The original bill, said Senator John Kennedy (R-Macon), “chooses preventing bad things from happening to our most affectionate people, rather than trying to capture a ‘gotcha’ moment that can only be addressed afterwards.”
Under the proposal, the signage required for the use of open cameras in a nursing home room would be “a wonderful deterrent,” said Kennedy, in contrast to a policy of “cameras everywhere, everywhere for any reason,” where hidden devices are against a could violate the roommate’s privacy.
But Senator Burt Jones, a Republican from Jackson, backed a change that would allow hidden camaraderie to be used in civil and administrative matters as well.
Atlanta Democratic Senator Jen Jordan, who backed the amendment, said the original bill “takes away rights and protections” now held by long-term care residents.
“Institutions don’t want hidden cameras in the rooms,” she said, “because they can be used against them.”

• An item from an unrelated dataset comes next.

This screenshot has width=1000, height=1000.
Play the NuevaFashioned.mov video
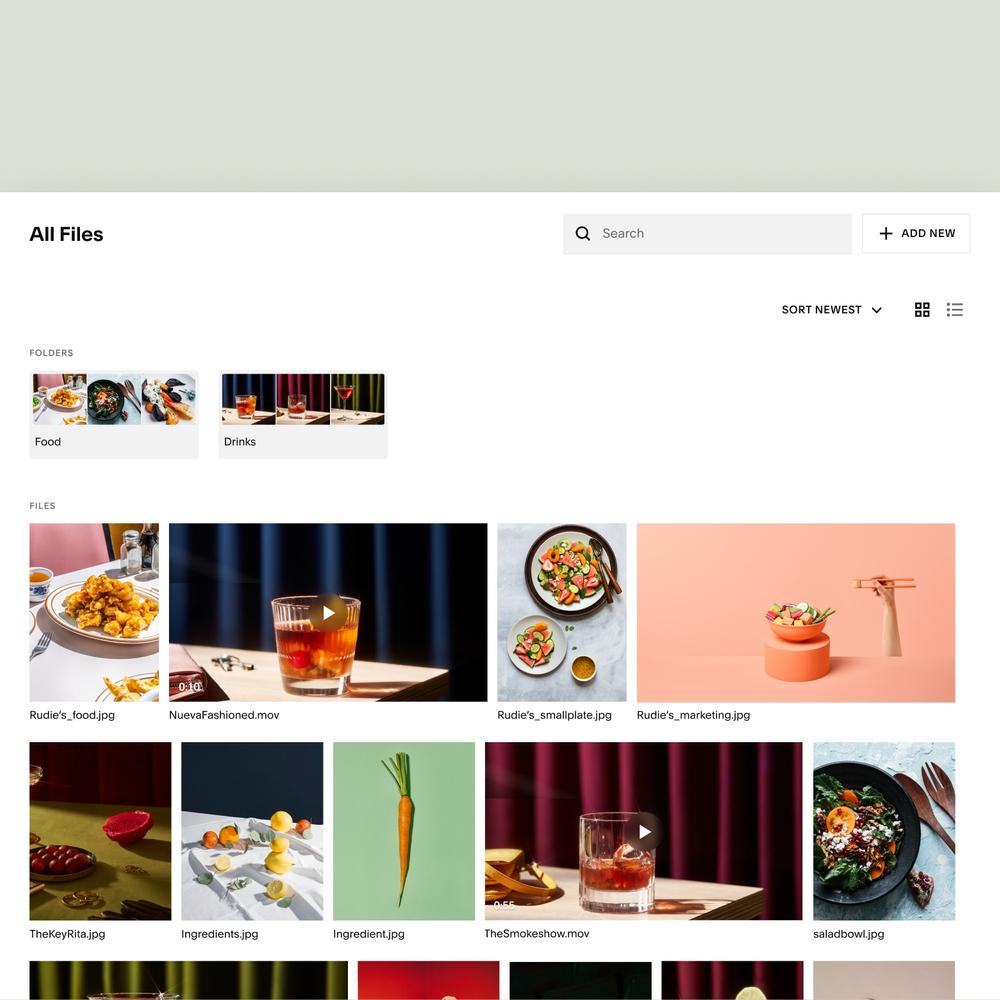pyautogui.click(x=328, y=613)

Kennedy said in the closing debate that the amendment “does the math really well”.
The amendment was adopted with 29-21 votes. Then the law was passed with 49-3 votes.
But with the House not accepting the revisions, the camera bill died – which was practically a victory for its opponents.
Sometimes they change. . . somehow
In an earlier action on Wednesday, the General Assembly fixed a time difference between the two chambers – between daylight saving time and standard time.
The Senate approved a House proposal to put the state on daylight saving time all year round. Sen. Watson (R-Savannah), a doctor, had argued in his original bill for year-round standard time.
Rep. Wes Cantrell (R-Woodstock) sponsored the daylight saving time version of the bill. Both he and Watson described a number of studies describing sleep disorders and more serious health problems that are increasing in frequency after the current biannual time shifts, particularly after the annual “spring forward” shift from standard time to daylight time, Capitol Beat reported News service.
But Georgia will continue to switch back and forth under the law, which was finally passed on Wednesday, unless the U.S. Congress takes action. This is because current federal law does not allow a state to enact permanent daylight saving time.
The Georgia Senate passed House of Representatives legislation requiring insurers to pay network price providers if the providers were listed as listed on the company’s network during the consumer’s open registration period but their contract later ended.
Payment would take six months after the end of the contract. The measure would not apply to the insurance coverage offered by large, self-insured employers who are shielded from state insurance laws.